If I don't have that kind of assurance - or, worse yet, if I make those decisions and get slapped down for it; not by my fellow players but by NPCs or Prophets and Ancients later in the game - well, then, I'll withdraw back to the Faith-As-Written and play a character who I disagree with, because the GM apparently wants to run certain things as virtuous and certain things as sinful.

So. Are you supporting your players? Are you taking a big black marker to "this is virtue and this is sin?" Are you keeping the lists of who has stewardship over whom out of their sweaty little hands?

matthijs

#17
Quote from: lumpley on April 14, 2006, 03:05:31 PM
Hey Matthijs. I think I've been made disoriented by everyone's suggestions and guesses, so forgive me if this should be obvious.

The problem you're having is how the players are behaving during play - they giggle, they group-think, they duck responsibility - not what they're having their characters do, right? Their characters could do the exact same things to the exact same people and you'd be just fine, if only the players approached the process with, I dunno, some gravity or something - is that right?

-Vincent

That's... almost right.

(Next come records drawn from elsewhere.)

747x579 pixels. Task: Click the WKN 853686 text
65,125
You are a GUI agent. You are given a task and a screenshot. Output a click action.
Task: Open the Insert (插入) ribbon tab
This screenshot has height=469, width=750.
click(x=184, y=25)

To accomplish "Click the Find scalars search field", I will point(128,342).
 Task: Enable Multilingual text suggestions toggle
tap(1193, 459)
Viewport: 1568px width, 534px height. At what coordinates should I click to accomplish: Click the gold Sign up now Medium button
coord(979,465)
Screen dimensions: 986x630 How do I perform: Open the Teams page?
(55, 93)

I'm seeing signs (I believe) that at the points where I want them to immerse the most, to be caught up in their characters' moral troubles, they withdraw. In a few cases, it's been sort of "Hey, look what extreme things I can make my character say!", instead of "Shit... Listen to me, I'm saying these extreme things."

(Ivan, I'll come back to your comments, you may have some points there).

lumpley

More information-gathering: why do your players want to play Dogs in the Vineyard? What jazzes them about it?

-Vincent

matthijs

Different stuff for different players. The conflict system got some of them hooked - the way raises etc. build up dramatic tension. But I believe the judgement part of it is a major factor for most of them. We've focused on that, but haven't always had the time at the end of the evening to actually role-play it. The feeling of power, and being allowed to play totally black/white-viewpoint characters, seems to be part of it. But honestly, I haven't asked them, so I'm guessing.

matthijs

Ivan - I reread your post. No, I'm _very_ up front and explicit about the players having defining power. I've said it in so many words several times. "You decide what the faith is. It's your call." To which they sometimes reply, "yes, but mormonism is such and such, and the mores of the time was such and such, and it wouldn't feel realistic to play with modern-day sensibilities".

Vaxalon

matthijs, If the players want to play with synthetic morals derived from their knowledge of real world morals of the time, let them.  They're just getting a little sim in your nar, that's all.
"In our game the other night, Joshua's character came in as an improvised thing, but he was crap so he only contributed a d4!"
                                     --Vincent Baker

Adam Dray

Maybe this will resolve itself over time. Escalate from town to town. Push them a bit.

"You killed 20 year-old Brother Absalom because he was sleeping with his older sister. Killed her too. Apparently their false doctrine spread to the next town and Sister Pertinence is sleeping with her older brother. Gonna kill them too? He's 19 and old enough to know better but she's only 8 years old."

Take what they do, escalate, and say, "Yeah, what about this?" Do that enough and maybe they'll start showing more of themselves as players.
Adam Dray / adam@legendary.org
Verge -- cyberpunk role-playing on the brink
FoundryMUSH - indie chat and play at foundry.legendary.org 7777

matthijs

Quote from: Adam Dray on April 20, 2006, 09:21:47 PMTake what they do, escalate, and say, "Yeah, what about this?" Do that enough and maybe they'll start showing more of themselves as players.

That's probably the way to go... give it some time. (Oh, and Vaxalon, you're right - the characters are theirs, after all).